Penguin Australia
June 2025
ISBN: 9780241636183
Imprint: Puffin
RRP: $16.99

It was actually quite serendipitous that as friend, Zanni Louise, mentioned she was enjoying a Janice Hallett murder-mystery – an author whose work I didn’t know – I replied by saying, I had just got a review copy of her first kids’ book, also a murder mystery.
And it’s been a terrific read over the past week or so, though not at all what I expected. It’s sort of like an extended game of Cluedo to my mind – an interactive murder investigation that invites the readers to figure out the solution via all the given information. It was a fabulous reading experience, especially for M/M tragics like myself.
Ava and Luke are siblings, separated by only a year and very close, whose parents have divorced. Each child lives with a parent, not because they wanted to be apart but because neither wanted a parent to be alone. Luke is still with Dad and Daisy, the dog, in what was also their grandparents’ former home. Ava, with her mother, is in a flat not far away.
When Luke discovers a box of papers, folders and other ephemera in the loft, it seems to be a record of a scout/guide camp from 1983 where there were some very mysterious happenings – including a possible murder or two! Sending a page at a time, photographed, to Ava via text messages, the children begin to unravel the circumstances of a camp like no other [certainly not like any I led back in my days of being a brownie and guide leader – thank goodness!].

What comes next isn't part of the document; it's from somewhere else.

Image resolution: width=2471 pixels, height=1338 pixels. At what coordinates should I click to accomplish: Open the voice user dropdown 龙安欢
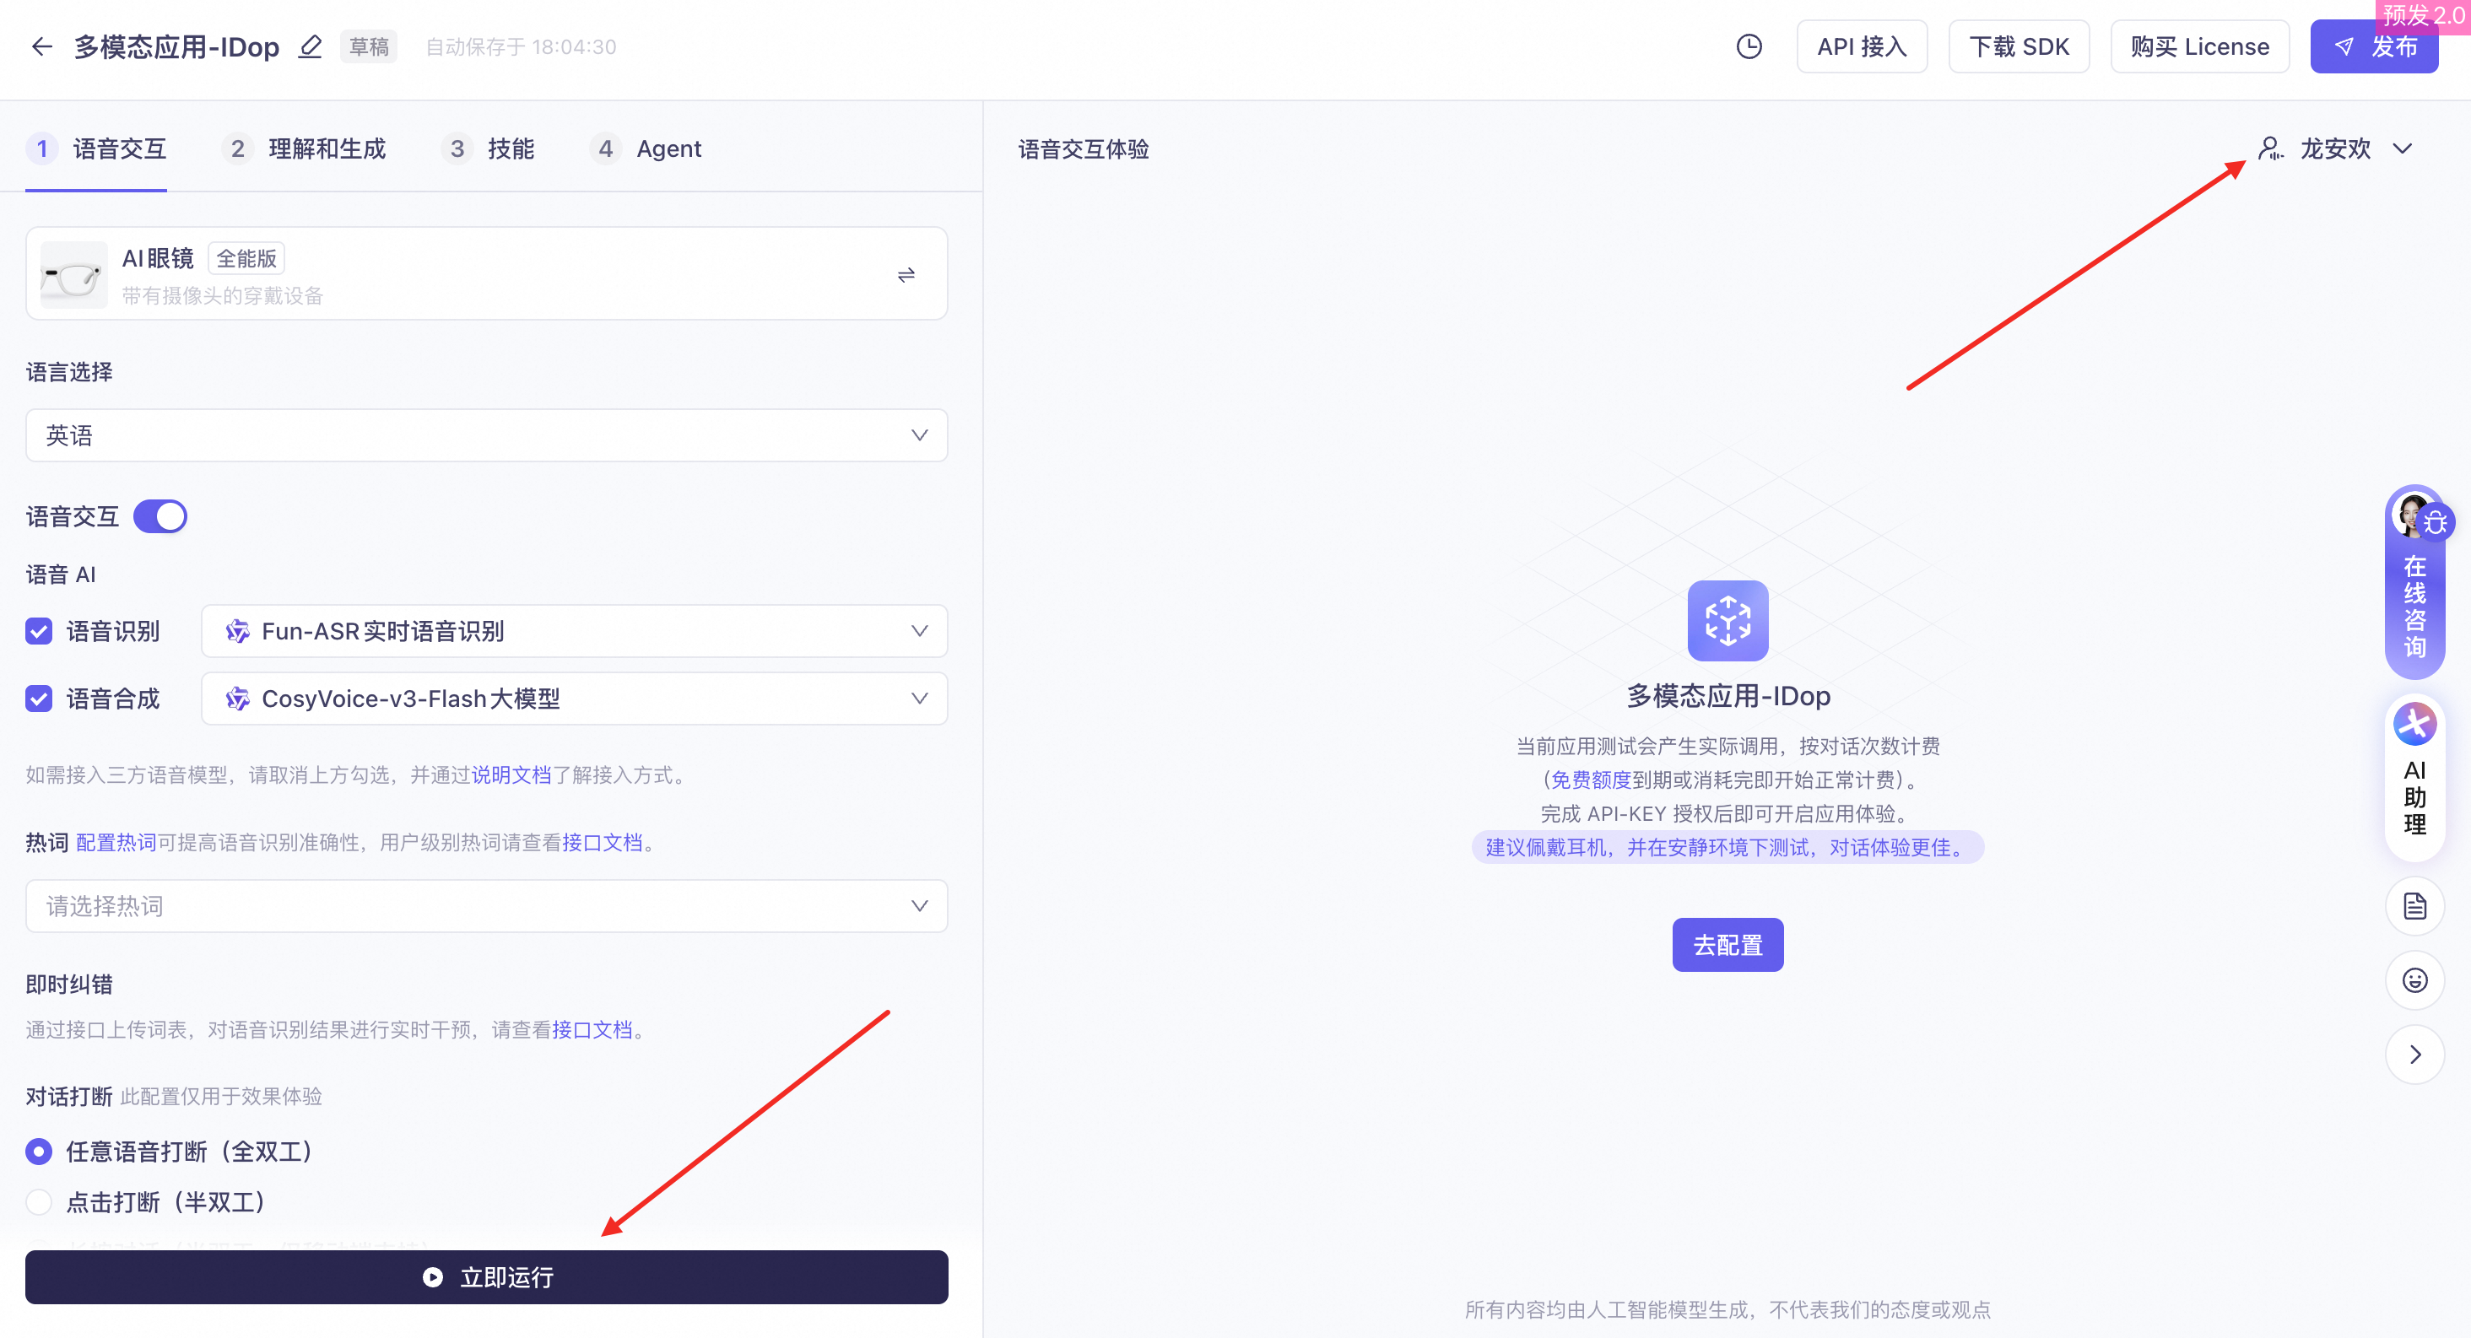(x=2337, y=149)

From the outset the first paper in this collection invites ‘future readers’ to try and solve the case. The papers themselves consist of diary entries from the campers, incident reports from the leaders, police reports, newspaper clippings and intermittently, a progress report for the intended ‘future readers’ to complete.
The actual reader is, of course, privy to all these and so is also in the same position as Ava and Luke, trying to piece together fragments of evidence, and in the unique position of overseeing all the bits and pieces that were not necessarily available to the actual people involved at the time.

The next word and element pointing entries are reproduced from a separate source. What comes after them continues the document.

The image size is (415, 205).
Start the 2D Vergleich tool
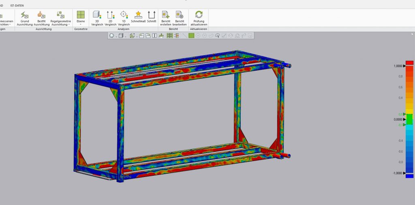[110, 18]
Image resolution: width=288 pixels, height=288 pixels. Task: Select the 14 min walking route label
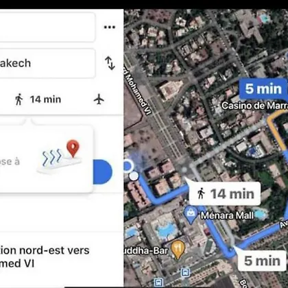click(x=225, y=193)
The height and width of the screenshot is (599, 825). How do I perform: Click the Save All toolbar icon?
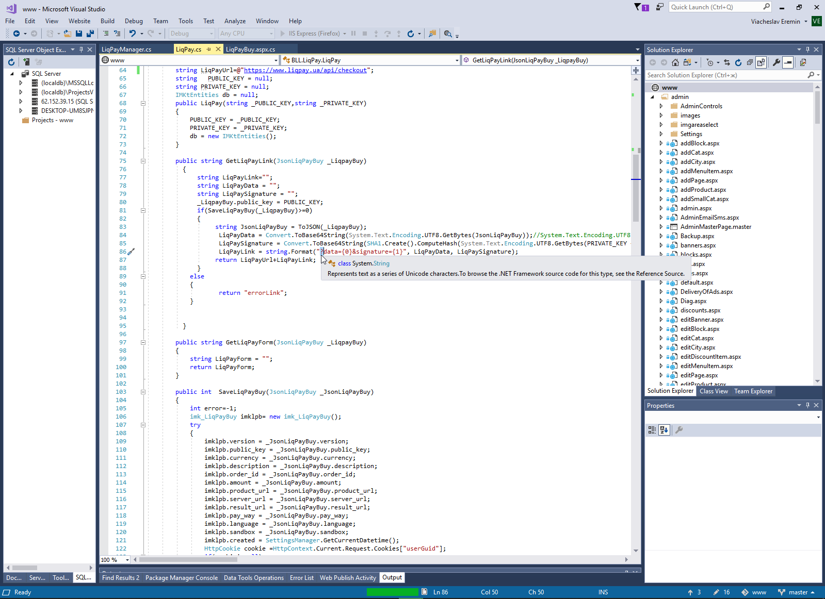coord(90,34)
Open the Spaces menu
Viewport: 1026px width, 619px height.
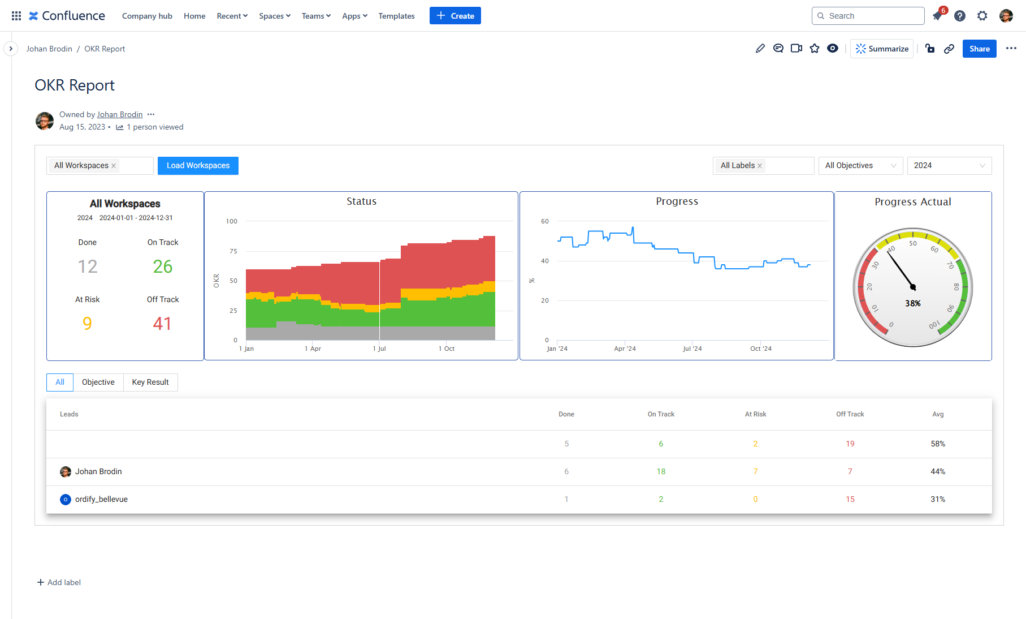(x=275, y=16)
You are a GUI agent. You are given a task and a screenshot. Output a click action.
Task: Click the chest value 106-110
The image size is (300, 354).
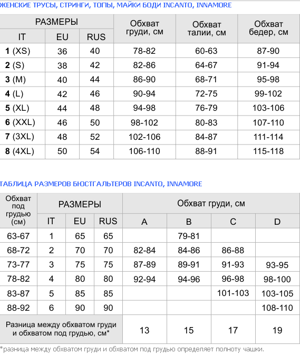pyautogui.click(x=144, y=151)
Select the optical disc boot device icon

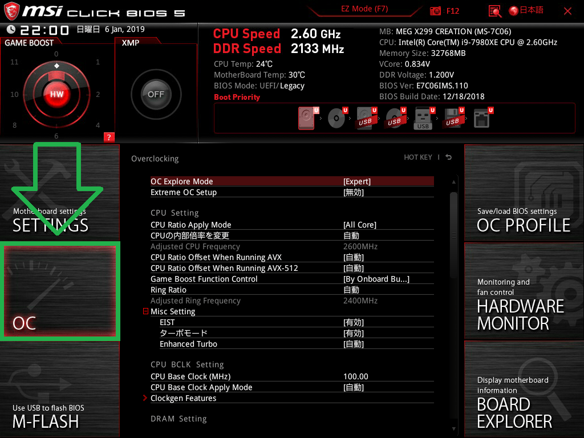[336, 119]
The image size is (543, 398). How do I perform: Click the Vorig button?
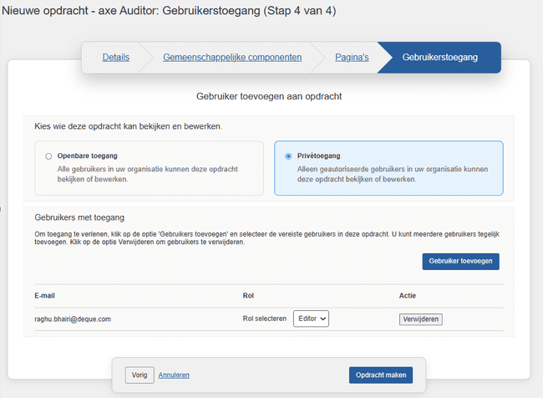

It is a truly ingenious method of inviting the reader into the narrative, and was both clever and cunning. Along with the mystery itself, the children are highly amused by finding out about ‘old school’ technology like digital watches and walkmans as well as defining unknown words.
There is a good sprinkling of humour throughout especially with the siblings’ texts which also include tiny emojis and also, the misunderstandings of some of the campers’ e.g. the police officer’s ‘sauce’ of information, rather than ‘source’ as written by one.

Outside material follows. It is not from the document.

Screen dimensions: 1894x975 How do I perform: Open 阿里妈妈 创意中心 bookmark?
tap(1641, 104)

I thoroughly enjoyed it, and your able readers from mid-primary up to early secondary would also. They probably need to be discerning readers, as they need to sift and interpret the written clues with attention but it would make for a very fun read for many.
The great thing is that we already know there will be more as Luke discovers, at the end, there are MORE such boxes in the loft. Let the investigations continue! I enthusiastically give it a 5 🕵️🕵️🦤🕵️♀️🕵️♀️for readers from around year 4 upwards.
EDIT: More serendipity – CSIRO posted their Freaky Fungi Friday pics and lo! Dead Man’s Fingers (read the book!)